Sometimes I wonder what my life would be if I wouldn’t have got the opportunity to receive training on the Learning to Live Together Programme. Seeing youth my age now and how they live and what they have become, I know I’m different because I once got the opportunity to learn and know about cultural diversity and religious tolerance.
4- How has the exposure to the Learning to Live Together Programme helped you connect with people who are different from you?
It has helped me a lot. I’m now working with people who come from different cultural backgrounds, but with whom I share a common ground, as we both work for community development. I’m now able to identify that we all share a common goal, which makes it easy for me to work with them. Also during my schooling, I was selected to join college at the University of Dodoma, away from my hometown, in an area where most people have a different culture, and still I was able to relate to them and respect what they believe in.
5- Can you share with us something you used to think or do before you got involved in the Learning to Live Together Programmed and something you think or do now?
I can’t remember for sure things that I was doing when I was 13 years old. However, I do believe I was lucky that I got involved in the Learning to Live Together Programme since I was a child. I believe it has made me grow spiritually and it has helped me get more involved in my faith as a Christian. This is something I’m sure I have gained, as well as the successes I have achieved in my life.
I was also able to discover myself and to understand myself better, particularly in what I want to become. The programs help me discover who I am, being able to inspire other young girls in my school to bring the changes they all want to see. We all have something that we can offer to others or the world. I have always believed that.
6- What was your favorite part of the Learning to Live Together activities you were involved in?
The activities of “knowing myself and others”. I like that part because through that I was able to get to know myself and others and I learned to respect them. People wonder now why do I have so many friends, and I believe it is because I’m able to understand other people and respect everything that they believe.
7- How would you introduce the Learning to Live Together Programme to a child or a youth who would like to know about it?
For children, through games and by giving them the opportunity to create and discover something and make them share it with others. In my community I would suggest the LTLT to be put into the school curriculum, so teachers can be trained on how to use it in a school context. I live in a community where domestic violence occurs a lot, which results in an increasing number of children living in the streets. It’s better to start training children at a younger age.

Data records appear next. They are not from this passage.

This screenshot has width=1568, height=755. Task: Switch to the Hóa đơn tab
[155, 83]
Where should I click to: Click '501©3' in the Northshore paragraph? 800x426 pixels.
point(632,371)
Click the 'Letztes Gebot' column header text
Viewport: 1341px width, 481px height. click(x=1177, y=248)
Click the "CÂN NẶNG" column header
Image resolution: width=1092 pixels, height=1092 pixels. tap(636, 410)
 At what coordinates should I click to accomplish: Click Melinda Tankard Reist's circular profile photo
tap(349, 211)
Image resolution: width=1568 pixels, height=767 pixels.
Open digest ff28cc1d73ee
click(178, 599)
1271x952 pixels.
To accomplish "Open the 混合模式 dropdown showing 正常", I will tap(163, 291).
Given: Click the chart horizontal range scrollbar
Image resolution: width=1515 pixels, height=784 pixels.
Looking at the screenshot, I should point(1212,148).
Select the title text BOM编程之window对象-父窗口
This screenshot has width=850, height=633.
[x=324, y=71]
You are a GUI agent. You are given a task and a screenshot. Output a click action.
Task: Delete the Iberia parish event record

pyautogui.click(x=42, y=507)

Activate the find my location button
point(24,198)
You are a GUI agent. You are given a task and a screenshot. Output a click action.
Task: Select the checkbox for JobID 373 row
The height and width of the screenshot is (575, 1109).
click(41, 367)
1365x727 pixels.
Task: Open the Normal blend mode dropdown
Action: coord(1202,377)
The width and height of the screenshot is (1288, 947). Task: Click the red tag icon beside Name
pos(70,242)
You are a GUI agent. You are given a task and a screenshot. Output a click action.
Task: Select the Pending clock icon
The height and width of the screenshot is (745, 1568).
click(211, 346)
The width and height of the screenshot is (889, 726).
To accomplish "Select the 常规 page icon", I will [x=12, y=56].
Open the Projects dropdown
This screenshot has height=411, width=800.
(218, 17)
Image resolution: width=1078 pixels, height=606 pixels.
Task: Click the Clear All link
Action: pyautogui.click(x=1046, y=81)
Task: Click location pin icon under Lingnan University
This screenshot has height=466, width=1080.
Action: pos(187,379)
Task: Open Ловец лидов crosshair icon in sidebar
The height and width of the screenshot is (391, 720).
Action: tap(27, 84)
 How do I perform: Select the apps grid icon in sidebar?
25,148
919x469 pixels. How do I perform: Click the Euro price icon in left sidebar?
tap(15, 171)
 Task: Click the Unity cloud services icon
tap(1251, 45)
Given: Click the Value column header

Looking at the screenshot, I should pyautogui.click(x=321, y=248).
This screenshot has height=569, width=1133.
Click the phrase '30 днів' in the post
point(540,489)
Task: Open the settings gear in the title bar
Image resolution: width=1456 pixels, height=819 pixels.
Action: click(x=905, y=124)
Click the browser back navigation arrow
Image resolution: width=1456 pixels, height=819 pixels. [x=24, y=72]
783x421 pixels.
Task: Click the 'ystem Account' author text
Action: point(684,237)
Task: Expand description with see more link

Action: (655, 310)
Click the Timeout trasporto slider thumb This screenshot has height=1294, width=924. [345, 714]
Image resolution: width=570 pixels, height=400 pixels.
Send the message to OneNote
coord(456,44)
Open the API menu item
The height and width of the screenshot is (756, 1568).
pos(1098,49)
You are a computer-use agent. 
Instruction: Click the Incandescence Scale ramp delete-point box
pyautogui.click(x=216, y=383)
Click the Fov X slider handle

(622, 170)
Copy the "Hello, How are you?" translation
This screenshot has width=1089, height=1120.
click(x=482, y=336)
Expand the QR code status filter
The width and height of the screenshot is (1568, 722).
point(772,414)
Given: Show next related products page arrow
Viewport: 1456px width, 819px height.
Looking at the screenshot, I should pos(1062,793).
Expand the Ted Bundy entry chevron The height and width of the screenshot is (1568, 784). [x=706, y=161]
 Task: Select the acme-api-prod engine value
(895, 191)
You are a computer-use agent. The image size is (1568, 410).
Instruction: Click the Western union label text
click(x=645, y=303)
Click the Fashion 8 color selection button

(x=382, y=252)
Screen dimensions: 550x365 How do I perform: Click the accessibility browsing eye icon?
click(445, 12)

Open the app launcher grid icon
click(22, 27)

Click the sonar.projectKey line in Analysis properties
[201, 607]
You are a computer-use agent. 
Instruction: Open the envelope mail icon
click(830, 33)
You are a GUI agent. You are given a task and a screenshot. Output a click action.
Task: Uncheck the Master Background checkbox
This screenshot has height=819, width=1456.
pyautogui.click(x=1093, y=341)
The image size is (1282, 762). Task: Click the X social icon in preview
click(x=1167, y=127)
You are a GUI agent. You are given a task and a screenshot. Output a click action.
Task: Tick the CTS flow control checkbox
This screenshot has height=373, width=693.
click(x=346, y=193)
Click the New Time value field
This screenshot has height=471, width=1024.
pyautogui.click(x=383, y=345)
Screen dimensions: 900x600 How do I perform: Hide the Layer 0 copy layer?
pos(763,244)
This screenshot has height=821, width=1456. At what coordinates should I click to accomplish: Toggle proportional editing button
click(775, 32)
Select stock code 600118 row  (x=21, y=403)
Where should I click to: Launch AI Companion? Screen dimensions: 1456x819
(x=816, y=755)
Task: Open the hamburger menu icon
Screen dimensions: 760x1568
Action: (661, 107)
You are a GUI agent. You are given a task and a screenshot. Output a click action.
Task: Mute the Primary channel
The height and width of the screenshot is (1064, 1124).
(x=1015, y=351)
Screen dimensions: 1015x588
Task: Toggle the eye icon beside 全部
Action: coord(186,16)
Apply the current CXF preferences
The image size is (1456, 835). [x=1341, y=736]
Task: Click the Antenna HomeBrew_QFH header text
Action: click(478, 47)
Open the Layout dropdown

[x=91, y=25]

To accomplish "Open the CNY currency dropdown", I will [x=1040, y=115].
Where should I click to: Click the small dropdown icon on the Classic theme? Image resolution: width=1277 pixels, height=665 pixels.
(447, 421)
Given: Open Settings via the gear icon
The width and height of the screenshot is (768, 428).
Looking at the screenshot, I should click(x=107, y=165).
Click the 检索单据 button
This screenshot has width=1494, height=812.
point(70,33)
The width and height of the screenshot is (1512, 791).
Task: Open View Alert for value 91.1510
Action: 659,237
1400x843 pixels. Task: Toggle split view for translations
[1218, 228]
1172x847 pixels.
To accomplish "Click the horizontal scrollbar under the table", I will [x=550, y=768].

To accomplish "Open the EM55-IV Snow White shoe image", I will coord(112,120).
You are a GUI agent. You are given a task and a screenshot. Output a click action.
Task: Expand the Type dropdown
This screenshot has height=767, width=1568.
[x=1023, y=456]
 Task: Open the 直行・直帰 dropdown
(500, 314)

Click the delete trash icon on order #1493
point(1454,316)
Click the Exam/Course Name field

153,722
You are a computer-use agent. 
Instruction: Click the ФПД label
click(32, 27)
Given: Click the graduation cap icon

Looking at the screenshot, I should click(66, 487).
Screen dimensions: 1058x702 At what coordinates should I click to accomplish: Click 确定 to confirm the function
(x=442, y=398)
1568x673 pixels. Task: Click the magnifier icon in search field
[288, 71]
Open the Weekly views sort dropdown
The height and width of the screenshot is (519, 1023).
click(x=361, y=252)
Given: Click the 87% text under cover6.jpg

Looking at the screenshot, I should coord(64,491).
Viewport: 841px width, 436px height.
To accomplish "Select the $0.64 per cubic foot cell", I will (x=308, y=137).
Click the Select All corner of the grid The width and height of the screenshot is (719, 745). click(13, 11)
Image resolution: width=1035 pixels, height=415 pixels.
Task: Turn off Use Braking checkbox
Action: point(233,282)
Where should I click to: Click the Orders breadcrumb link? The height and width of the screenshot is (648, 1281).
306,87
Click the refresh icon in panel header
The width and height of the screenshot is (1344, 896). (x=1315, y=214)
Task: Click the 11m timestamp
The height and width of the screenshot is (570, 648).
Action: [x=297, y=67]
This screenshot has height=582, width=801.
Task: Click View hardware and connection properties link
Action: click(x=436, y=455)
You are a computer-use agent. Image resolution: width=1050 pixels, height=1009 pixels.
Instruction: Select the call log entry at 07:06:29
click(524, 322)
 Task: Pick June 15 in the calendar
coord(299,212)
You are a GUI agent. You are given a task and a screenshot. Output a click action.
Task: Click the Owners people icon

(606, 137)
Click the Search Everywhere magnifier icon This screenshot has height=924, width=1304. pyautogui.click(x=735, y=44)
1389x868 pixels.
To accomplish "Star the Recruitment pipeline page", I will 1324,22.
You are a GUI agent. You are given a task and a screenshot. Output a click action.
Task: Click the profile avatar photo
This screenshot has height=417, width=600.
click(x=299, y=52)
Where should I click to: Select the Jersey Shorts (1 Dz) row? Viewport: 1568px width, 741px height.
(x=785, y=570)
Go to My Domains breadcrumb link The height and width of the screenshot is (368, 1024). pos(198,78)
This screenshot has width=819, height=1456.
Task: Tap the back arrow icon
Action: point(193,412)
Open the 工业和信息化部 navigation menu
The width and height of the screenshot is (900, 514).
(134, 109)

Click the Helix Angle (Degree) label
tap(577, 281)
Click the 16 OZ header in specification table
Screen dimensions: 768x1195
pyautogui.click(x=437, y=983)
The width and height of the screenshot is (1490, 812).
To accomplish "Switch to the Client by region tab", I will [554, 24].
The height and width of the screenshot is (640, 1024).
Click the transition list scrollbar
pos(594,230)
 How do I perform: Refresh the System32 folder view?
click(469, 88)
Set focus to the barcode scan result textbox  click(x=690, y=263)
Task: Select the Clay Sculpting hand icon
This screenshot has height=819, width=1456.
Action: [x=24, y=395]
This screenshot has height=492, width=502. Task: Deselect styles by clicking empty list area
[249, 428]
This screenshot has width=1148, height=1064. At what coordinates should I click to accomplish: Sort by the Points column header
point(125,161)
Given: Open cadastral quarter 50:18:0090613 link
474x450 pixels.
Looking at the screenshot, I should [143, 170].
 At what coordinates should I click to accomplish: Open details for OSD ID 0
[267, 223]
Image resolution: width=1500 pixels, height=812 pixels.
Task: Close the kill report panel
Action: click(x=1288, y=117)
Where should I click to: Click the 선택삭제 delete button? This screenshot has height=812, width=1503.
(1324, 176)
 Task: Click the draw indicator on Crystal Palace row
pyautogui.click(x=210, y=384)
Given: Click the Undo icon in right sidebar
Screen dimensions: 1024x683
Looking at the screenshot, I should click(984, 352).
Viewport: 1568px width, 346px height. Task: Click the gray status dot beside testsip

8- Are you still involved somehow to Learning to Live Together activities? If so, how?
No! Now I’m not involved with any activities of Learning to Live Together. But from the training that I’m conducting now of art and clown therapy, there are a lot of activities from LTLT that we are using.
9- Do you have anything else you want to add about your involvement in the Program?
People don’t easily see why I’m working for a community organization while my major is in Finances, but I find it interesting to provide services to children and to be able to bring smiles in their faces. I know some children face a lot of difficulties, but children who live in hospitals for long periods are not able to go to school like any other children. Through my work collaborating with artists, we are able to bring smiles to their faces. I’m able to do that now since I once received the Learning to Live Together training, which allows me to adapt different methodologies and use diverse activities during the therapies with children.